Task directions.
Replace "GUI agent" with "interface agent" in the rows starting with the line that contains "is (640, 960)." and going on through the line that contains "coordinates (902, 712).", and give those lines again with nothing else changed.

Recorded information.
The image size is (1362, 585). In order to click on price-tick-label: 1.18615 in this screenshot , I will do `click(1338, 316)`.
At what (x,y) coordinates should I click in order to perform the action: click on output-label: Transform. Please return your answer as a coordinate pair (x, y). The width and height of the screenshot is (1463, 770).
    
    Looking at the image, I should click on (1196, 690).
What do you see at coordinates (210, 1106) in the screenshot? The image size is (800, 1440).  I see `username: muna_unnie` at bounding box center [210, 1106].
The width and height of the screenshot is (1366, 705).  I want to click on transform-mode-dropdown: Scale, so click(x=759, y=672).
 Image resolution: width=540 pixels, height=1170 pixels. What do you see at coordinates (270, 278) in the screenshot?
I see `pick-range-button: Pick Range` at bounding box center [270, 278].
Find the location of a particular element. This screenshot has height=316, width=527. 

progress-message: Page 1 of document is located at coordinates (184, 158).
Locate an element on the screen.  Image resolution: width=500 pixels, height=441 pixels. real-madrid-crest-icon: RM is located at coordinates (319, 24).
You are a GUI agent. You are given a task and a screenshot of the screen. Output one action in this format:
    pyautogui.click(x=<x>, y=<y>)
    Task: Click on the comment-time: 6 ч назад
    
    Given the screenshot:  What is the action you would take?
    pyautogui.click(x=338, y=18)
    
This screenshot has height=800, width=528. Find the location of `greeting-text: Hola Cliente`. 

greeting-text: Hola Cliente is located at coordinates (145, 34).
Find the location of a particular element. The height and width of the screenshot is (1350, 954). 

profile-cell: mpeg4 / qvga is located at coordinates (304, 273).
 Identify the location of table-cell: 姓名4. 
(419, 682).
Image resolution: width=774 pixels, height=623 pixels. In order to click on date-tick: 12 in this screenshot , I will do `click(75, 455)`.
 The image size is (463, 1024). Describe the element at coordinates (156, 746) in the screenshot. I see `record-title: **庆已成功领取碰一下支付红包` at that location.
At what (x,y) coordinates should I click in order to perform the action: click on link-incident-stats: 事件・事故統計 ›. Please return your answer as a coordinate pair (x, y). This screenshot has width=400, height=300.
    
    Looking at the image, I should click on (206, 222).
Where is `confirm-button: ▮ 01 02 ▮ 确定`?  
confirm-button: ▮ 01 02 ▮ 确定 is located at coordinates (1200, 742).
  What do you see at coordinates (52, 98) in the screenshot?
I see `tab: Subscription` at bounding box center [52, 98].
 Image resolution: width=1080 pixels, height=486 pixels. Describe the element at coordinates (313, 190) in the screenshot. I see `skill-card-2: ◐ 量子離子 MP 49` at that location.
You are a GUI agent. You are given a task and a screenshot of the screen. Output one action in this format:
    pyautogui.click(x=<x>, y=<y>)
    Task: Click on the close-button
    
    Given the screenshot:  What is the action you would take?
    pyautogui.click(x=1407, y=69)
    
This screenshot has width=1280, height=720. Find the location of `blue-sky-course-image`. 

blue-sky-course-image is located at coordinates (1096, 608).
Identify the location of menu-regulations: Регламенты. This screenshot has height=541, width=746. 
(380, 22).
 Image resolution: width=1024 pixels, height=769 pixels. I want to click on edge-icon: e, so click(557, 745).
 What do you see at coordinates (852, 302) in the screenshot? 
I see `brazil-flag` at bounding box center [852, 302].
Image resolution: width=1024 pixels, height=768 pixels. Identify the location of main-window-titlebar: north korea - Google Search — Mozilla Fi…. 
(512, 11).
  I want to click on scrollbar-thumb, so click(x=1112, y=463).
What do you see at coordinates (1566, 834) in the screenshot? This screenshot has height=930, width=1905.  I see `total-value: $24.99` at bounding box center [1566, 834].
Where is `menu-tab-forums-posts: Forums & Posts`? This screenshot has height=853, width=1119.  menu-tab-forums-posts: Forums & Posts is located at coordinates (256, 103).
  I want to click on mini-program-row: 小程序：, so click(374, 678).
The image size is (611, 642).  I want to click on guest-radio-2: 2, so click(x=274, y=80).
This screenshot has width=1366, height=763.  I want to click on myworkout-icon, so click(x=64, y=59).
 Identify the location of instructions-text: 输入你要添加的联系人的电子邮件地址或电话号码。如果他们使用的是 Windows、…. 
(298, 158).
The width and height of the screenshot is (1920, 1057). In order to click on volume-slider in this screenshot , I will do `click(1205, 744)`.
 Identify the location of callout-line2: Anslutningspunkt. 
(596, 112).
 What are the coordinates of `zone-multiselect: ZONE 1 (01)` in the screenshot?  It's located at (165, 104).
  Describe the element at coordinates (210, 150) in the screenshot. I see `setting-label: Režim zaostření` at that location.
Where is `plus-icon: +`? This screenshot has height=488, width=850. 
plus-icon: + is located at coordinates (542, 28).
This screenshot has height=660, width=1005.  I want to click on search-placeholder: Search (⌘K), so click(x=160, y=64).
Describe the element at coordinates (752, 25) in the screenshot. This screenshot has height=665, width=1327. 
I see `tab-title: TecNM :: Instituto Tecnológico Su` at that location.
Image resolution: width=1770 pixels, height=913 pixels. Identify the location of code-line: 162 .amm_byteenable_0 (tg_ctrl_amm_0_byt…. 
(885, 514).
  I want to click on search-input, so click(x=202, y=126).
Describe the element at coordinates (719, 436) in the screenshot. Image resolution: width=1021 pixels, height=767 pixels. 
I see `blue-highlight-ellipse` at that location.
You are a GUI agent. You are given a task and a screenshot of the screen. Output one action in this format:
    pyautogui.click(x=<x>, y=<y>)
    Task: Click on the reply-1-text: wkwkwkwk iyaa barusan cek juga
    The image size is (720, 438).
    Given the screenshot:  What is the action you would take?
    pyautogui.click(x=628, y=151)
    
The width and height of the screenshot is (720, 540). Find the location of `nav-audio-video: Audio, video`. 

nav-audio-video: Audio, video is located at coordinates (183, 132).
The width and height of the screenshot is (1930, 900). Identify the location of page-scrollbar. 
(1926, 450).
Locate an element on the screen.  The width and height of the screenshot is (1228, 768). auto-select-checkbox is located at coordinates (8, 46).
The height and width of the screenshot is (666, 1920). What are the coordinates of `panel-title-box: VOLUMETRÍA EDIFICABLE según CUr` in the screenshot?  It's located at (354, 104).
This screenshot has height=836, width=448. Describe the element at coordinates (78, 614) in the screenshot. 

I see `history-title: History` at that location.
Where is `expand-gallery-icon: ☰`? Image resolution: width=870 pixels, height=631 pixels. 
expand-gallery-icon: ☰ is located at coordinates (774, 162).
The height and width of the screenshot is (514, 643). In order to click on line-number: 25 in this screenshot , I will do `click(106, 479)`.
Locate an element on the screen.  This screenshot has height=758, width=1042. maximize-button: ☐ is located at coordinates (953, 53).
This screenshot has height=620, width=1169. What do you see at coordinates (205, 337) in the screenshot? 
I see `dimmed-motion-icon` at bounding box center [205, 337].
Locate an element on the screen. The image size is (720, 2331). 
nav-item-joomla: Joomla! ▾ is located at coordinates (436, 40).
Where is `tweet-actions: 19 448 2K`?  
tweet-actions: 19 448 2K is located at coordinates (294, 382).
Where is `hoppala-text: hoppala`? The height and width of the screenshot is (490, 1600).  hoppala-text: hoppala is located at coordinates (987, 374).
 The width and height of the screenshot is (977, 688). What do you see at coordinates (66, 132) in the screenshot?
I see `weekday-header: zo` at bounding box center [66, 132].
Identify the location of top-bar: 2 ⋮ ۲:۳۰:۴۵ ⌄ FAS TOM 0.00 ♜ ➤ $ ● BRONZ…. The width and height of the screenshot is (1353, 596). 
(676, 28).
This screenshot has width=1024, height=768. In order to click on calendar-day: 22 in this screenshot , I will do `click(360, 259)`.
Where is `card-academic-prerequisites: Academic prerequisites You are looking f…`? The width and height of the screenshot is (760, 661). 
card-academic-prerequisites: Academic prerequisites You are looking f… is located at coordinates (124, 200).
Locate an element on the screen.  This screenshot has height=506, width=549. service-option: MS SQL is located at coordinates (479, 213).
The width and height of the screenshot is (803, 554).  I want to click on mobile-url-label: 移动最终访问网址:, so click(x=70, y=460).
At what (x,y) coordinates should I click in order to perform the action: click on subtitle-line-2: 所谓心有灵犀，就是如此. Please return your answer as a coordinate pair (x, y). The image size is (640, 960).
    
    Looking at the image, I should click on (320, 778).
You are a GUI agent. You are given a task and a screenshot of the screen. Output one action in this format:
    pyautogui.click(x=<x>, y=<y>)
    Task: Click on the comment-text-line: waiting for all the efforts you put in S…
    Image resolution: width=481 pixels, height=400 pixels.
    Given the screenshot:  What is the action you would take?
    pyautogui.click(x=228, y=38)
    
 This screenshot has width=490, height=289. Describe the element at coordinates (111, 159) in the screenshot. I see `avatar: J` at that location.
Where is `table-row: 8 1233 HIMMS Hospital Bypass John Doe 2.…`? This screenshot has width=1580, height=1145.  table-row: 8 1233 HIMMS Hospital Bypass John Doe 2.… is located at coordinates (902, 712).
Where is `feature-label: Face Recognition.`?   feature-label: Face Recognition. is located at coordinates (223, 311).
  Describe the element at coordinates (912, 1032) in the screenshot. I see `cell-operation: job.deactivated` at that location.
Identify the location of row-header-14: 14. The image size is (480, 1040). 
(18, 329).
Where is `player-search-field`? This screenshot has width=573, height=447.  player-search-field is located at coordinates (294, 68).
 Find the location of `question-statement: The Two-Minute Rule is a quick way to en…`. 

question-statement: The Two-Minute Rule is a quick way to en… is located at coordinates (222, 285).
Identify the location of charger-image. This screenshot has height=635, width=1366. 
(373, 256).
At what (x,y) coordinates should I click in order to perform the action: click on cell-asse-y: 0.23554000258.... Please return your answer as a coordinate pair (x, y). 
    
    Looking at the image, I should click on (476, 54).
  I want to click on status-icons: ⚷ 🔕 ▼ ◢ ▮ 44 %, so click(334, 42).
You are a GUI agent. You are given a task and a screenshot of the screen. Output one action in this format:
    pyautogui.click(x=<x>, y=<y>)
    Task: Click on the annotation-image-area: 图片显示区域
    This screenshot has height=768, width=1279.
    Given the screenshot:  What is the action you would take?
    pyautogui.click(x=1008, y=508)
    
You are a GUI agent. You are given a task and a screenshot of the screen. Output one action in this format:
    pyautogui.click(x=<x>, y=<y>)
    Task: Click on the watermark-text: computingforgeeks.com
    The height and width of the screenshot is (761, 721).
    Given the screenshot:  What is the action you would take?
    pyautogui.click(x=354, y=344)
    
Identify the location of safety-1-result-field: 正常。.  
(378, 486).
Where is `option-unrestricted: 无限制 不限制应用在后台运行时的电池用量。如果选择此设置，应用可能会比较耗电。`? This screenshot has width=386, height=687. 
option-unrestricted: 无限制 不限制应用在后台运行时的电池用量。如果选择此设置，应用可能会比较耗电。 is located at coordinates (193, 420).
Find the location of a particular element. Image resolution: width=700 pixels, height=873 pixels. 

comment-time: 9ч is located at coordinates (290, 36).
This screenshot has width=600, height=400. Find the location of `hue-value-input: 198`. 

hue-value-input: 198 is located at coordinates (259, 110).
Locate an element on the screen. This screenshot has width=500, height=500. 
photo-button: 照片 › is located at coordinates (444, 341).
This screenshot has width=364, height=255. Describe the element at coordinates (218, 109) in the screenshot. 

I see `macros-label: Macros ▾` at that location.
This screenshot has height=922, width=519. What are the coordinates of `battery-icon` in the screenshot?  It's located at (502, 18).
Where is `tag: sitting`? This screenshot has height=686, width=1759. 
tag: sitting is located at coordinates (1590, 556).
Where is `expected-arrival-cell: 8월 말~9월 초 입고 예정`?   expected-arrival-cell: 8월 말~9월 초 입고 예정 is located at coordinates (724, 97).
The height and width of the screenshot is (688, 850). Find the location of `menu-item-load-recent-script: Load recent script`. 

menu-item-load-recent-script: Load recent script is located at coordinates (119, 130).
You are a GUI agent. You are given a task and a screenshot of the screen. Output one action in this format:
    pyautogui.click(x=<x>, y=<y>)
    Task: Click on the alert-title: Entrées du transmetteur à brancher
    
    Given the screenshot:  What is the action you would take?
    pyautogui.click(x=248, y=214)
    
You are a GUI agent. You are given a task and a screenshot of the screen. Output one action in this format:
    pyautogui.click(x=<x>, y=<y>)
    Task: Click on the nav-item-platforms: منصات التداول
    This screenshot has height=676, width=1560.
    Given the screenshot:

Output of the task.
At what (x,y) coordinates should I click in order to perform the action: click on subtitle-line-2: 所谓心有灵犀，就是如此. Please return your answer as a coordinate pair (x, y). The image size is (640, 960).
    
    Looking at the image, I should click on (320, 778).
You are a interface agent. You are given a task and a screenshot of the screen. Output one action in this format:
    pyautogui.click(x=<x>, y=<y>)
    Task: Click on the comment-text-line: waiting for all the efforts you put in S…
    Image resolution: width=481 pixels, height=400 pixels.
    Given the screenshot:  What is the action you would take?
    pyautogui.click(x=228, y=38)
    
 This screenshot has width=490, height=289. Describe the element at coordinates (111, 159) in the screenshot. I see `avatar: J` at that location.
Where is `table-row: 8 1233 HIMMS Hospital Bypass John Doe 2.…`? This screenshot has width=1580, height=1145.  table-row: 8 1233 HIMMS Hospital Bypass John Doe 2.… is located at coordinates (902, 712).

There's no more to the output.